Alguns puristas vão criticar o facto de termos que ir avançando de nível antes de conseguirmos desbloquear loadouts, armas e atributos, mas aqui Halo 4 teve de seguir as estratégias dos grandes títulos multiplayer do mercado. O retorno do investimento nos FPS está a ser cada vez mais baseado em sistemas de subscrição e na sua utilização em e-sports e campeonatos e aí a tendência é a de uma progressão por níveis. A partir do nível 50, Halo permite ainda escolher uma de 8 especializações que aumentam as nossas capacidades, o que conduz a um desafio constante desde os níveis mais baixos aos níveis mais altos. Com um matchmaking bem afinado estão disponíveis nove modos para todos os gostos (Infinity Slayer 4×4, Big Team Infinity Slayer 8×8, Dominion 6×6, Regicide, Flood 10, Capture the Flag 5×5, Oddball 5×5, King of the Hill 5×5 e Team Slayer Pro 4×4). A grande novidade é o modo Pro em que tudo é muito mais rápido, desde a deslocação dos jogadores à mudança e recarga de armas.
A grande lacuna é a não inclusão de um modo de todos contra todos ou de um modo de horda, já imprescindível em modos online. As Spartan Ops, missões cooperativas com história até 4 jogadores substituem de alguma forma o modo de horda, mas têm um final de missão em detrimento do sistema resistir até cair, tão divertido com os amigos. O positivo nas Spartan Ops será o lançamento de novas missões todas as semanas para os assinantes do Xbox Live. O jogo conta ainda com os já habituais desafios semanais e com um sistema de medalhas que premeia a utilização de armas, veículos ou a aniquiliação de inimigos e que nos premeia com mais pontos de experiência.
O melhor: A relação entre Master Chief e Cortana; A impressionante direcção artística, especialmente das enormes estruturas interiores; A enorme selecção de armas; A banda sonora épica; Os Promethean; A melhor iluminação conseguida numa Xbox; A possibilidade dada ao jogador de explorar o cenário ao seu ritmo; O equilíbrio do multiplayer.
O pior: A história demasiado confusa; A não inclusão de um modo horda e de um todos contra todos.
É muito difícil apontar defeitos a um Halo 4 que constitui o afinar de todas as excelentes mecânicas de combate de uma das melhores séries de shooters de sempre. Num tempo de jogos demasiado lineares, Halo 4 devolve o sentido de exploração aos FPS possibilitando a gestão de progressão ao ritmo do jogador que lhe permite apreciar os impressionantes locais alienígenas criados por uma das mais belas e impressionantes direcções artísticas de um jogo Xbox 360. Tudo está de regresso, nada reinventado mas tudo melhorado. A inclusão de novos inimigos com os excelentes Promethean vem trazer a frescura no único ponto em que série começava a aborrecer. Podem descansar. Halo 4 é a prova de que a série está muito bem entregue.

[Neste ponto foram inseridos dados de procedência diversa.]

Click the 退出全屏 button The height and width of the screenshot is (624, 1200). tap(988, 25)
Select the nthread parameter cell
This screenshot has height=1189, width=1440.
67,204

(Halo 4 é um exclusivo Xbox 360)
Comments (2)
Eu não possuo uma x-Box 360, sou um utilizador da prima dona da sony ps3 mas tenho de admitir que jogos como gears of war e halo seriam uma boa desculpa para “alugar” uma x-Box 360 durante uns meses…
Bela análise, devo dizer que estou a jogar Halo 4 e a evolução gráfica foi espantosa, para além de manter e aperfeiçoar o que já era mérito como jogabilidade, trilha sonora e enredo.